Every line of the material has to be retyped exactly.

───── Task data

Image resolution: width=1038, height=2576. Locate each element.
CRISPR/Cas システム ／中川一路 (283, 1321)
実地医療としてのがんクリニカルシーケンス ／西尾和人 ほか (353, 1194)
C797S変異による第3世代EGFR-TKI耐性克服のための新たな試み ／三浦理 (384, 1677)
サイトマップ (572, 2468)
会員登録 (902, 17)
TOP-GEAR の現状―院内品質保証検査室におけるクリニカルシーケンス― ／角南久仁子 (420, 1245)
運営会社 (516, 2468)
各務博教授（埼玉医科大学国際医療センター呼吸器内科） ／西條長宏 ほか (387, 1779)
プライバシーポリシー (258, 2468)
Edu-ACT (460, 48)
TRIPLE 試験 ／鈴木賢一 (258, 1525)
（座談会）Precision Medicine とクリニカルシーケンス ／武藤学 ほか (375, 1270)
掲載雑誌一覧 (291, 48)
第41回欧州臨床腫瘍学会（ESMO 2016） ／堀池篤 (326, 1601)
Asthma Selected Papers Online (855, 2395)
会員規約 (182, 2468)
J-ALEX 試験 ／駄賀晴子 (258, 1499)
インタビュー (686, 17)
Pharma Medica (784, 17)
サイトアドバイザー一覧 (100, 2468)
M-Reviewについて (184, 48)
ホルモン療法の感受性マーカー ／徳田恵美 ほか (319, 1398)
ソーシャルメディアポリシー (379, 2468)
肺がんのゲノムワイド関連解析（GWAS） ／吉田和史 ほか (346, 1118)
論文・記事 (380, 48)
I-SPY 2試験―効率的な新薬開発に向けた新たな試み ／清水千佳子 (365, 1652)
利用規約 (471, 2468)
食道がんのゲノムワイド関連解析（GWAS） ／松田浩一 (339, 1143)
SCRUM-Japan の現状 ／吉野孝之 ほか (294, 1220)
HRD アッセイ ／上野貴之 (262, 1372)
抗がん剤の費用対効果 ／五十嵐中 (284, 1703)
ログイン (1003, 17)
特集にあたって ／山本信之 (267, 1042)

──────────

== Answer for this exercise ==
Image resolution: width=1038, height=2576. Locate each element.
CRISPR/Cas システム ／中川一路 (283, 1321)
実地医療としてのがんクリニカルシーケンス ／西尾和人 ほか (353, 1194)
C797S変異による第3世代EGFR-TKI耐性克服のための新たな試み ／三浦理 (384, 1677)
サイトマップ (572, 2468)
会員登録 (902, 17)
TOP-GEAR の現状―院内品質保証検査室におけるクリニカルシーケンス― ／角南久仁子 (420, 1245)
運営会社 (516, 2468)
各務博教授（埼玉医科大学国際医療センター呼吸器内科） ／西條長宏 ほか (387, 1779)
プライバシーポリシー (258, 2468)
Edu-ACT (460, 48)
TRIPLE 試験 ／鈴木賢一 (258, 1525)
（座談会）Precision Medicine とクリニカルシーケンス ／武藤学 ほか (375, 1270)
掲載雑誌一覧 (291, 48)
第41回欧州臨床腫瘍学会（ESMO 2016） ／堀池篤 (326, 1601)
Asthma Selected Papers Online (855, 2395)
会員規約 (182, 2468)
J-ALEX 試験 ／駄賀晴子 (258, 1499)
インタビュー (686, 17)
Pharma Medica (784, 17)
サイトアドバイザー一覧 (100, 2468)
M-Reviewについて (184, 48)
ホルモン療法の感受性マーカー ／徳田恵美 ほか (319, 1398)
ソーシャルメディアポリシー (379, 2468)
肺がんのゲノムワイド関連解析（GWAS） ／吉田和史 ほか (346, 1118)
論文・記事 (380, 48)
I-SPY 2試験―効率的な新薬開発に向けた新たな試み ／清水千佳子 (365, 1652)
利用規約 (471, 2468)
食道がんのゲノムワイド関連解析（GWAS） ／松田浩一 (339, 1143)
SCRUM-Japan の現状 ／吉野孝之 ほか (294, 1220)
HRD アッセイ ／上野貴之 (262, 1372)
抗がん剤の費用対効果 ／五十嵐中 (284, 1703)
ログイン (1003, 17)
特集にあたって ／山本信之 (267, 1042)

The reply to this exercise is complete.